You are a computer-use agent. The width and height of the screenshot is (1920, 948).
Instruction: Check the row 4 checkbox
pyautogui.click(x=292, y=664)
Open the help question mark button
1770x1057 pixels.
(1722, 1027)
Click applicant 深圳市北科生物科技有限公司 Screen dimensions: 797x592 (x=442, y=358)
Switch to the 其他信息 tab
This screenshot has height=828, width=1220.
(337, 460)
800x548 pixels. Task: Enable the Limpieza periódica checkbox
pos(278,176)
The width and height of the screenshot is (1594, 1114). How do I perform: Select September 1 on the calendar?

◆ ◆ ◆

■ Work item: The response should consist of all the entries, copied without any alteration.

■ Reply to the task:
You are a computer-use agent. The width and height of the screenshot is (1920, 948).
Instruction: Check the row 4 checkbox
pyautogui.click(x=292, y=664)
Open the help question mark button
1770x1057 pixels.
(1722, 1027)
Click applicant 深圳市北科生物科技有限公司 Screen dimensions: 797x592 (x=442, y=358)
Switch to the 其他信息 tab
This screenshot has height=828, width=1220.
(337, 460)
800x548 pixels. Task: Enable the Limpieza periódica checkbox
pos(278,176)
The width and height of the screenshot is (1594, 1114). How do I perform: Select September 1 on the calendar?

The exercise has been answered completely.